At St Peter’s and St Gildas, we aim to provide the children with the knowledge, skills and understanding to become confident mathematicians through a range of practical and written activities, developing a child’s ability to calculate, to communicate, to reason and to solve problems.
The National Curriculum for Maths aims to ensure that all children:
At St Peter’s and St Gildas’, these skills are embedded within maths lessons and developed consistently over time. We are committed to ensuring that children are able to recognise the importance of maths in the wider world and that they are also able to use their mathematical skills and knowledge confidently in their lives in a range of different contexts.
We want all children to enjoy maths and to experience success in the subject, with the ability to reason mathematically. We are committed to developing children’s curiosity about the subject, as well as an appreciation of the beauty and power of mathematics.
Implementation
Here at St Peter’s and St Gildas’, our approach to the teaching of mathematics develops children’s ability to work both independently and collaboratively. Every class from EYFS to Year 6 follows the White Rose scheme of learning which is based on the National Curriculum. Lessons may be personalised to address the individual needs and requirements for a class but coverage is maintained. In order to further develop the children’s fluency, reasoning and problem-solving, we use NCETM and NRich, which correlate to the White Rose lessons and further develop children’s understanding of a concept and the links between maths topics.

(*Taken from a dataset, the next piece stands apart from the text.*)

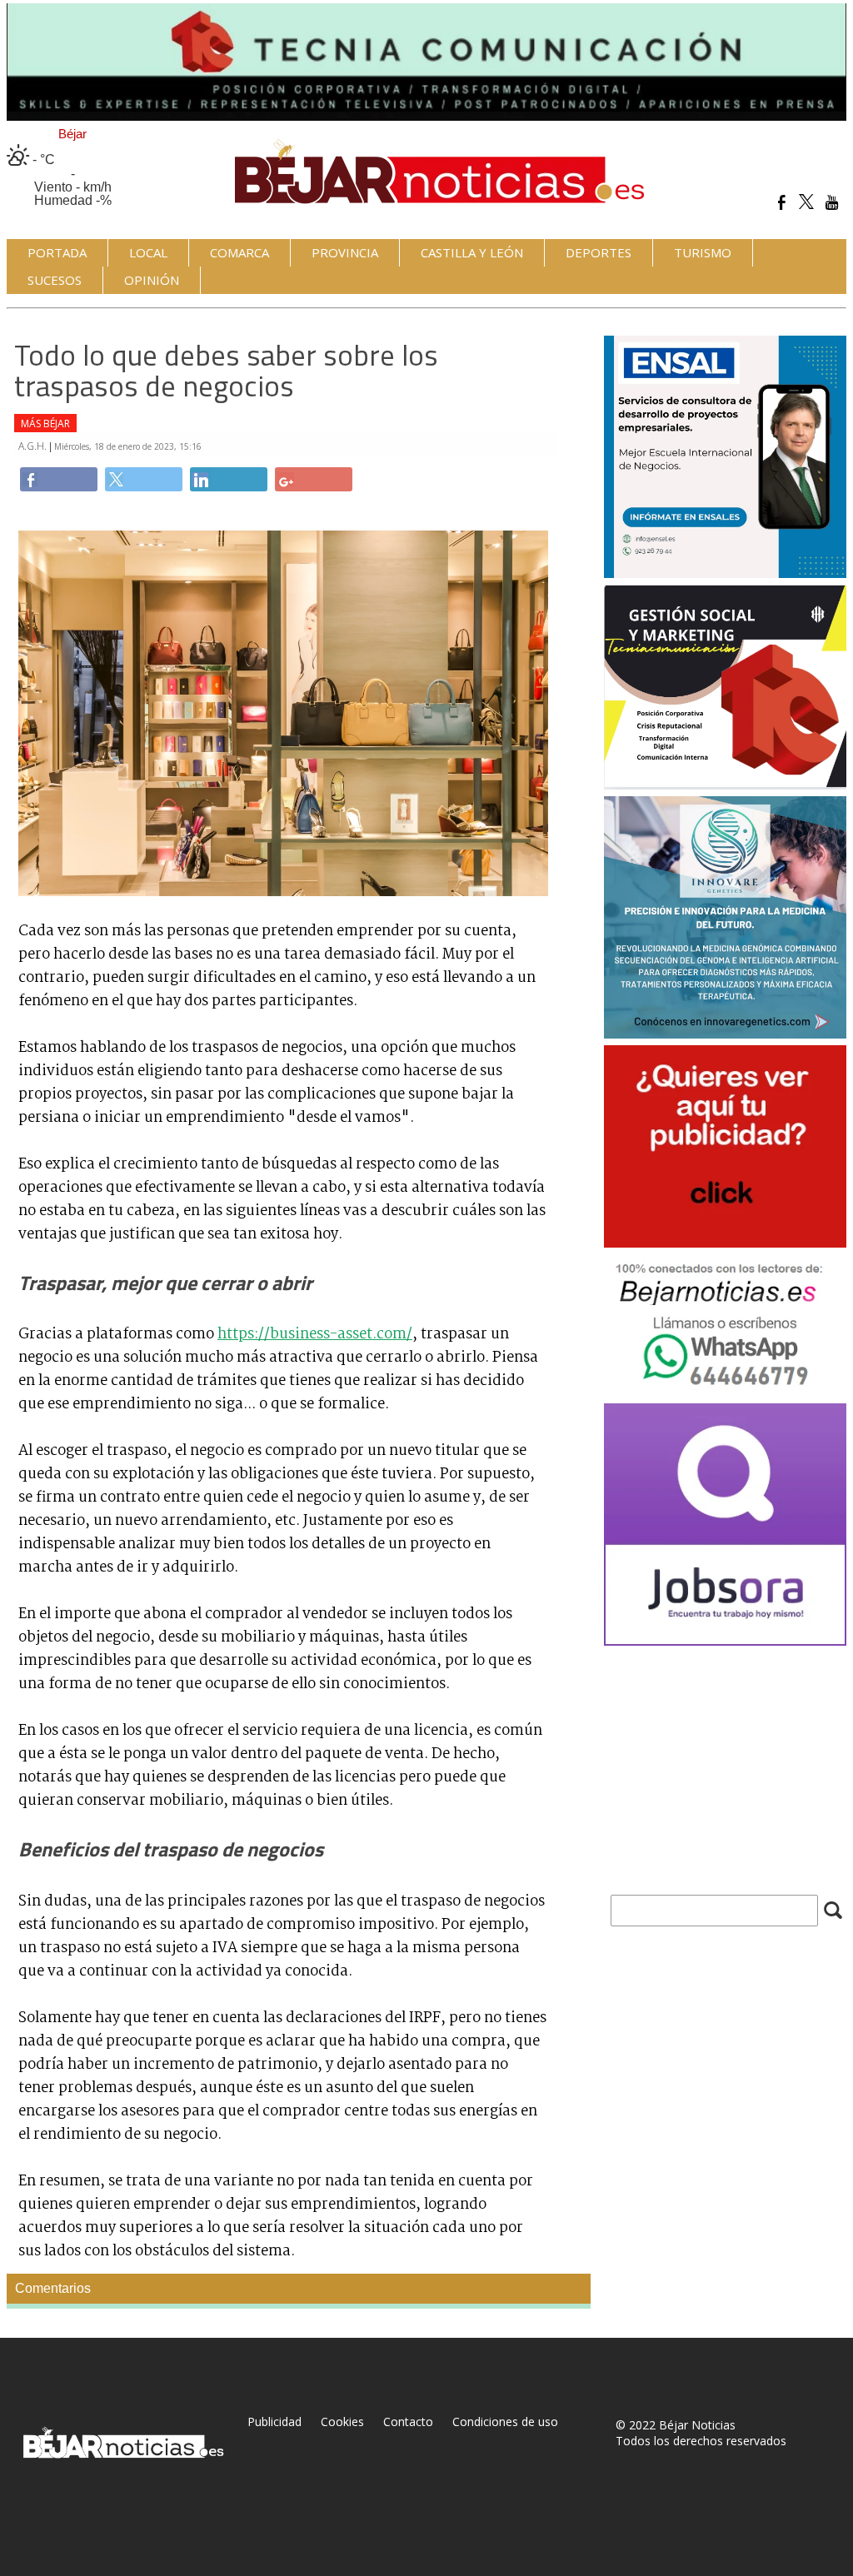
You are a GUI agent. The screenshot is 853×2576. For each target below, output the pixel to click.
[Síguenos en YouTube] (831, 202)
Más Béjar (45, 423)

In Reception, Mathematics involves providing children with opportunities to develop and improve their skills in the six key areas of early maths; cardinality and counting, comparison, composition, pattern, shape and space and measures. All areas of the provision have mathematical activities for the children to access as well as daily focused maths sessions.
At St Peter’s and St Gildas’, we recognise that in order for pupils to progress to deeper and more complex problems, children need to be confident and fluent across each yearly objective. To ensure children know more and remember more, all maths lessons begin with a brief, daily review of prior knowledge and offer the time to introduce new subject specific vocabulary.

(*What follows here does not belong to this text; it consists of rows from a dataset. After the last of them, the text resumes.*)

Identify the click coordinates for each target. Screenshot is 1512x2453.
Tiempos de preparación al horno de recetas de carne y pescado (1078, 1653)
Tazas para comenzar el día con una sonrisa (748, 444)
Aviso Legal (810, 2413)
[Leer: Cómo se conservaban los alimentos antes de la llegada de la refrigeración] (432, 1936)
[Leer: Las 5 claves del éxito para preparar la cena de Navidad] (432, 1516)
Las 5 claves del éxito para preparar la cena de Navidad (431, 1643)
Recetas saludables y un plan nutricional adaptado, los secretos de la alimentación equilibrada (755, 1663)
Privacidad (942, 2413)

Maths is a subject specific lesson, which builds upon previously taught knowledge, skills and vocabulary covered in our progression grids. We aim to develop children’s enjoyment of maths and provide opportunities for children to build a conceptual understanding of maths before applying their knowledge to everyday problems and challenges. Lessons include times table practice, daily reviews of previously taught skills, knowledge and vocabulary acquisition through guided and independent practice and opportunities to reason and problem solve in a secure learning environment.
Through each maths lesson, new content is taught through small steps to support children in their learning journey. This progresses into supported and independent practice for children to secure their new skills. Through mathematical talk, children develop the ability to articulate and discuss their thinking. We strive to ensure that children are taught to become competent mathematicians by embedding the skills and processes necessary to enable children to use and apply their Maths learning efficiently and in a variety of contexts. In order to advance individual children’s maths skills in school and at home, we utilise Times Tables Rock Stars for multiplication practice and teach a weekly arithmetic lesson to increase speed and recall of key mathematical facts.
Teachers use questioning to elicit feedback from all students to expose and address any misconceptions in learning. Where these misconceptions are seen, they are addressed through supported practice to enable all children to succeed. Teachers also use a range of tools to support children in knowing more and remembering more in maths. These include working walls, knowledge organisers as prompts on tables, vocabulary displays and steps to success. Over the course of the term, children will revisit and recall previous learning to identify gaps in learning which must be planned for.
Through our teaching we continuously monitor pupils’ progress against expected attainment for their age, making formative assessment judgements and using these to inform our teaching. Summative assessments are completed at the end of each term in some year groups; their results from discussions in termly Pupil Progress Meetings. The main purpose of all assessment is to always ensure that we are providing excellent provision for every child.
Impact
At St Peter’s and St Gildas’, we have a supportive ethos and our approach supports the children in developing their collaborative and independent skills, as well as empathy and the need to recognise the achievement of others. We aim to ensure that the children have mastered the maths in every lesson, with teachers using assessment for learning, identifying and addressing any misconceptions as and when they arise. Where possible, teachers and teaching assistants deliver targeted focus groups, interventions and boosters based on assessment of the work produced to ensure that all children are ready to move on.
As well as assessment for learning during lessons, regular and ongoing assessment of the pupils’ outcomes informs teaching, as well as intervention, to support and enable the success of each child.
We use a variety of strategies to evaluate the knowledge, skills and understanding that our children gain as they progress from Reception to Year 6:
These factors help us to maintain high expectations and high standards in Mathematics.